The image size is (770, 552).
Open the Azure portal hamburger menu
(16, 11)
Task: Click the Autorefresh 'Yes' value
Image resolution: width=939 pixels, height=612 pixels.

Task description
Restate every line of the data above exactly as it was written.

Response box
The image size is (770, 552).
Open the Azure portal hamburger menu
(16, 11)
Task: Click the Autorefresh 'Yes' value
Image resolution: width=939 pixels, height=612 pixels.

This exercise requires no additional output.